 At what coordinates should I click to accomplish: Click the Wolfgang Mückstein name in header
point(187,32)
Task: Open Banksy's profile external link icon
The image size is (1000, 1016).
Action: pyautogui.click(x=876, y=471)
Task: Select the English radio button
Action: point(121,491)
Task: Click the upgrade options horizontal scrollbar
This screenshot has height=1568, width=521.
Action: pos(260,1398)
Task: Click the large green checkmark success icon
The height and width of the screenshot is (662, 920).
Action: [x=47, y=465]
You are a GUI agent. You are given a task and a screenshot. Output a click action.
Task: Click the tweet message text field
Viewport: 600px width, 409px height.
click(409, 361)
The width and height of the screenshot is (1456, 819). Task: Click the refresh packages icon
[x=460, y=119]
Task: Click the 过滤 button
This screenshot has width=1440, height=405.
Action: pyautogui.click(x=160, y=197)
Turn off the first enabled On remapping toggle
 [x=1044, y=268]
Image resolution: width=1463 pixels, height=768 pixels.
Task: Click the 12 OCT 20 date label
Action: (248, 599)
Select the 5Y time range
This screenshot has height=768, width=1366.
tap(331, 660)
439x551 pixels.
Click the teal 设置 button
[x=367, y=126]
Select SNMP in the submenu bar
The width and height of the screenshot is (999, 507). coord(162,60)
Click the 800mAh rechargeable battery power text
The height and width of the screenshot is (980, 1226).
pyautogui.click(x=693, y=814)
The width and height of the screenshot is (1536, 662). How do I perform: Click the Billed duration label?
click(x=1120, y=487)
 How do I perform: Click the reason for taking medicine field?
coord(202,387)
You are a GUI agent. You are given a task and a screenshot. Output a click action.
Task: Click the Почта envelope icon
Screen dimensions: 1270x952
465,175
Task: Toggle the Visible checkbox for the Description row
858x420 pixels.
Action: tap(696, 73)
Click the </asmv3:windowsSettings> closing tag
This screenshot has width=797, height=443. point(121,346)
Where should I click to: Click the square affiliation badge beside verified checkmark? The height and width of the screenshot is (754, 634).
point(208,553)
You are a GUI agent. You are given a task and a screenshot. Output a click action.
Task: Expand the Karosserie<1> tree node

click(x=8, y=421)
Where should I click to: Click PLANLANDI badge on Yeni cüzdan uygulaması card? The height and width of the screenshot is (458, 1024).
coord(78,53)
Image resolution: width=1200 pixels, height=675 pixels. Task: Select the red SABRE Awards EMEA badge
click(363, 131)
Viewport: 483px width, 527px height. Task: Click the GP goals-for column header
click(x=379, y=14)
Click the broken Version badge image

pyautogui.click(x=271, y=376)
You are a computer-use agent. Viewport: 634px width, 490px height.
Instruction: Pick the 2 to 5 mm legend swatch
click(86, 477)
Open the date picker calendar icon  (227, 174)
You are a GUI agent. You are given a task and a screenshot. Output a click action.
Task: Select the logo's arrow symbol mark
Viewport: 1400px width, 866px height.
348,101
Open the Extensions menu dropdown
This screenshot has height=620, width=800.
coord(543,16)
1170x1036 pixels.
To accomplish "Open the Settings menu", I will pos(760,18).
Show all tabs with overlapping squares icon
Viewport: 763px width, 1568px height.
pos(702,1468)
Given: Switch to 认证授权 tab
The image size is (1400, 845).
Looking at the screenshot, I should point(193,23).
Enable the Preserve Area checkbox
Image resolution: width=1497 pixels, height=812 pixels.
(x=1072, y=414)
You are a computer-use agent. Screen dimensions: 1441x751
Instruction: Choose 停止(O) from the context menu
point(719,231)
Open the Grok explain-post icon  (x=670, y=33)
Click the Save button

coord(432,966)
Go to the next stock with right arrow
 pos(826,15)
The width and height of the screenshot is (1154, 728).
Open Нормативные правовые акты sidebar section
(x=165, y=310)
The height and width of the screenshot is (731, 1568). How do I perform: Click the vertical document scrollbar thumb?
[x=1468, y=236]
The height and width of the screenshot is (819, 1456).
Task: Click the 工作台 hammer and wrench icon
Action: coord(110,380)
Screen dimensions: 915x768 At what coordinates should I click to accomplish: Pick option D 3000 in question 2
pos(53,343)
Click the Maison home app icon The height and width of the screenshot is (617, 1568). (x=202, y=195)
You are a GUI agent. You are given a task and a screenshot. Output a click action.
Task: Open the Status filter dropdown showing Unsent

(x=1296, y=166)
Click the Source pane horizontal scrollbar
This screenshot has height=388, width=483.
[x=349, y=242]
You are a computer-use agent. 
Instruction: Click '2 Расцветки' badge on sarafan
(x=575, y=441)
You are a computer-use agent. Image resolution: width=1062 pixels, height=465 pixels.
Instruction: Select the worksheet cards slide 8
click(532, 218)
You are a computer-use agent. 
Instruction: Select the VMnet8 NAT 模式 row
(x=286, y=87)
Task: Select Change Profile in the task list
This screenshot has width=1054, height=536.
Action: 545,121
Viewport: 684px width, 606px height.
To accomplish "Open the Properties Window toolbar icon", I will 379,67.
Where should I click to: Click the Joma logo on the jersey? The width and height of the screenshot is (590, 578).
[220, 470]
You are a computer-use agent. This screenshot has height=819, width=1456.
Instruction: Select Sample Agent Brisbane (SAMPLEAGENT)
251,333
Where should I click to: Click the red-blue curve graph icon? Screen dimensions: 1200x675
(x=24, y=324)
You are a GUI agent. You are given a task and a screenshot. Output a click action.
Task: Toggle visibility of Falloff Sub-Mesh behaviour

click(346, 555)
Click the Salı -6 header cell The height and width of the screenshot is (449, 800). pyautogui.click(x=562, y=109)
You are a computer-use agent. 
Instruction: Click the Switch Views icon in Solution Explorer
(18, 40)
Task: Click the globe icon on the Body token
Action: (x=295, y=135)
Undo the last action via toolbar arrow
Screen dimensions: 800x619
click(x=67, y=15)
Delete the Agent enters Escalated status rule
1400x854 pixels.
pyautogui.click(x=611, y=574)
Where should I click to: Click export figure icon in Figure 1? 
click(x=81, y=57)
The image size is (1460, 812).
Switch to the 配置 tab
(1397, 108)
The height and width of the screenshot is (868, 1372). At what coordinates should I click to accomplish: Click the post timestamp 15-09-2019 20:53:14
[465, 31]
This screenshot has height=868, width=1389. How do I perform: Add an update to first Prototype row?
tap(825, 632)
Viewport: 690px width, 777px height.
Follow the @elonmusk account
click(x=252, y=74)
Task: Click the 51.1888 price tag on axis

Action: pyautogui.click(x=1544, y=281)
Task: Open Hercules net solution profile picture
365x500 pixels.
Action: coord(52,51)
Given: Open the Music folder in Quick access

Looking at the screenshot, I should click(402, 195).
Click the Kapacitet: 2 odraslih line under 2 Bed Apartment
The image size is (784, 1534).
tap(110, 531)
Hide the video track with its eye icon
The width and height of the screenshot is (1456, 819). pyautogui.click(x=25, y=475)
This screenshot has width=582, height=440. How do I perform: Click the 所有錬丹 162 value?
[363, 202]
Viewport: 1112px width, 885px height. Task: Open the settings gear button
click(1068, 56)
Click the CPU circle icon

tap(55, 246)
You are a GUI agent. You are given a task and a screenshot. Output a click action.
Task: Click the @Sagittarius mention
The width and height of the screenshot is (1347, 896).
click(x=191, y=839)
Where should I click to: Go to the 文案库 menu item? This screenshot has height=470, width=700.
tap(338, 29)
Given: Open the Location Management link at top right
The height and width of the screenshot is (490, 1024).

■ WHAT IS EXPECTED ■
Copy the listing above line for line, without changing anything.

■ ANSWER TO THE EXERCISE ■
 At what coordinates should I click to accomplish: Click the Wolfgang Mückstein name in header
point(187,32)
Task: Open Banksy's profile external link icon
The image size is (1000, 1016).
Action: pyautogui.click(x=876, y=471)
Task: Select the English radio button
Action: point(121,491)
Task: Click the upgrade options horizontal scrollbar
This screenshot has height=1568, width=521.
Action: pos(260,1398)
Task: Click the large green checkmark success icon
The height and width of the screenshot is (662, 920).
Action: [x=47, y=465]
You are a GUI agent. You are given a task and a screenshot. Output a click action.
Task: Click the tweet message text field
Viewport: 600px width, 409px height.
click(409, 361)
The width and height of the screenshot is (1456, 819). Task: Click the refresh packages icon
[x=460, y=119]
Task: Click the 过滤 button
This screenshot has width=1440, height=405.
Action: pyautogui.click(x=160, y=197)
Turn off the first enabled On remapping toggle
 [x=1044, y=268]
Image resolution: width=1463 pixels, height=768 pixels.
Task: Click the 12 OCT 20 date label
Action: (248, 599)
Select the 5Y time range
This screenshot has height=768, width=1366.
tap(331, 660)
439x551 pixels.
Click the teal 设置 button
[x=367, y=126]
Select SNMP in the submenu bar
The width and height of the screenshot is (999, 507). coord(162,60)
Click the 800mAh rechargeable battery power text
The height and width of the screenshot is (980, 1226).
pyautogui.click(x=693, y=814)
The width and height of the screenshot is (1536, 662). How do I perform: Click the Billed duration label?
click(x=1120, y=487)
 How do I perform: Click the reason for taking medicine field?
coord(202,387)
You are a GUI agent. You are given a task and a screenshot. Output a click action.
Task: Click the Почта envelope icon
Screen dimensions: 1270x952
465,175
Task: Toggle the Visible checkbox for the Description row
858x420 pixels.
Action: tap(696, 73)
Click the </asmv3:windowsSettings> closing tag
This screenshot has width=797, height=443. point(121,346)
Where should I click to: Click the square affiliation badge beside verified checkmark? The height and width of the screenshot is (754, 634).
point(208,553)
You are a GUI agent. You are given a task and a screenshot. Output a click action.
Task: Expand the Karosserie<1> tree node

click(x=8, y=421)
Where should I click to: Click PLANLANDI badge on Yeni cüzdan uygulaması card? The height and width of the screenshot is (458, 1024).
coord(78,53)
Image resolution: width=1200 pixels, height=675 pixels. Task: Select the red SABRE Awards EMEA badge
click(363, 131)
Viewport: 483px width, 527px height. Task: Click the GP goals-for column header
click(x=379, y=14)
Click the broken Version badge image

pyautogui.click(x=271, y=376)
You are a computer-use agent. Viewport: 634px width, 490px height.
Instruction: Pick the 2 to 5 mm legend swatch
click(86, 477)
Open the date picker calendar icon  (227, 174)
You are a GUI agent. You are given a task and a screenshot. Output a click action.
Task: Select the logo's arrow symbol mark
Viewport: 1400px width, 866px height.
348,101
Open the Extensions menu dropdown
This screenshot has height=620, width=800.
coord(543,16)
1170x1036 pixels.
To accomplish "Open the Settings menu", I will pos(760,18).
Show all tabs with overlapping squares icon
Viewport: 763px width, 1568px height.
pos(702,1468)
Given: Switch to 认证授权 tab
The image size is (1400, 845).
Looking at the screenshot, I should point(193,23).
Enable the Preserve Area checkbox
Image resolution: width=1497 pixels, height=812 pixels.
(x=1072, y=414)
You are a computer-use agent. Screen dimensions: 1441x751
Instruction: Choose 停止(O) from the context menu
point(719,231)
Open the Grok explain-post icon  (x=670, y=33)
Click the Save button

coord(432,966)
Go to the next stock with right arrow
 pos(826,15)
The width and height of the screenshot is (1154, 728).
Open Нормативные правовые акты sidebar section
(x=165, y=310)
The height and width of the screenshot is (731, 1568). How do I perform: Click the vertical document scrollbar thumb?
[x=1468, y=236]
The height and width of the screenshot is (819, 1456).
Task: Click the 工作台 hammer and wrench icon
Action: coord(110,380)
Screen dimensions: 915x768 At what coordinates should I click to accomplish: Pick option D 3000 in question 2
pos(53,343)
Click the Maison home app icon The height and width of the screenshot is (617, 1568). (x=202, y=195)
You are a GUI agent. You are given a task and a screenshot. Output a click action.
Task: Open the Status filter dropdown showing Unsent

(x=1296, y=166)
Click the Source pane horizontal scrollbar
This screenshot has height=388, width=483.
[x=349, y=242]
You are a computer-use agent. 
Instruction: Click '2 Расцветки' badge on sarafan
(x=575, y=441)
You are a computer-use agent. Image resolution: width=1062 pixels, height=465 pixels.
Instruction: Select the worksheet cards slide 8
click(532, 218)
You are a computer-use agent. 
Instruction: Select the VMnet8 NAT 模式 row
(x=286, y=87)
Task: Select Change Profile in the task list
This screenshot has width=1054, height=536.
Action: 545,121
Viewport: 684px width, 606px height.
To accomplish "Open the Properties Window toolbar icon", I will 379,67.
Where should I click to: Click the Joma logo on the jersey? The width and height of the screenshot is (590, 578).
[220, 470]
You are a computer-use agent. This screenshot has height=819, width=1456.
Instruction: Select Sample Agent Brisbane (SAMPLEAGENT)
251,333
Where should I click to: Click the red-blue curve graph icon? Screen dimensions: 1200x675
(x=24, y=324)
You are a GUI agent. You are given a task and a screenshot. Output a click action.
Task: Toggle visibility of Falloff Sub-Mesh behaviour

click(346, 555)
Click the Salı -6 header cell The height and width of the screenshot is (449, 800). pyautogui.click(x=562, y=109)
You are a computer-use agent. 
Instruction: Click the Switch Views icon in Solution Explorer
(18, 40)
Task: Click the globe icon on the Body token
Action: (x=295, y=135)
Undo the last action via toolbar arrow
Screen dimensions: 800x619
click(x=67, y=15)
Delete the Agent enters Escalated status rule
1400x854 pixels.
pyautogui.click(x=611, y=574)
Where should I click to: Click export figure icon in Figure 1? 
click(x=81, y=57)
The image size is (1460, 812).
Switch to the 配置 tab
(1397, 108)
The height and width of the screenshot is (868, 1372). At what coordinates should I click to accomplish: Click the post timestamp 15-09-2019 20:53:14
[465, 31]
This screenshot has height=868, width=1389. How do I perform: Add an update to first Prototype row?
tap(825, 632)
Viewport: 690px width, 777px height.
Follow the @elonmusk account
click(x=252, y=74)
Task: Click the 51.1888 price tag on axis

Action: pyautogui.click(x=1544, y=281)
Task: Open Hercules net solution profile picture
365x500 pixels.
Action: coord(52,51)
Given: Open the Music folder in Quick access

Looking at the screenshot, I should click(402, 195).
Click the Kapacitet: 2 odraslih line under 2 Bed Apartment
The image size is (784, 1534).
tap(110, 531)
Hide the video track with its eye icon
The width and height of the screenshot is (1456, 819). pyautogui.click(x=25, y=475)
This screenshot has width=582, height=440. How do I perform: Click the 所有錬丹 162 value?
[363, 202]
Viewport: 1112px width, 885px height. Task: Open the settings gear button
click(1068, 56)
Click the CPU circle icon

tap(55, 246)
You are a GUI agent. You are given a task and a screenshot. Output a click action.
Task: Click the @Sagittarius mention
The width and height of the screenshot is (1347, 896).
click(x=191, y=839)
Where should I click to: Go to the 文案库 menu item? This screenshot has height=470, width=700.
tap(338, 29)
Given: Open the Location Management link at top right
The height and width of the screenshot is (490, 1024).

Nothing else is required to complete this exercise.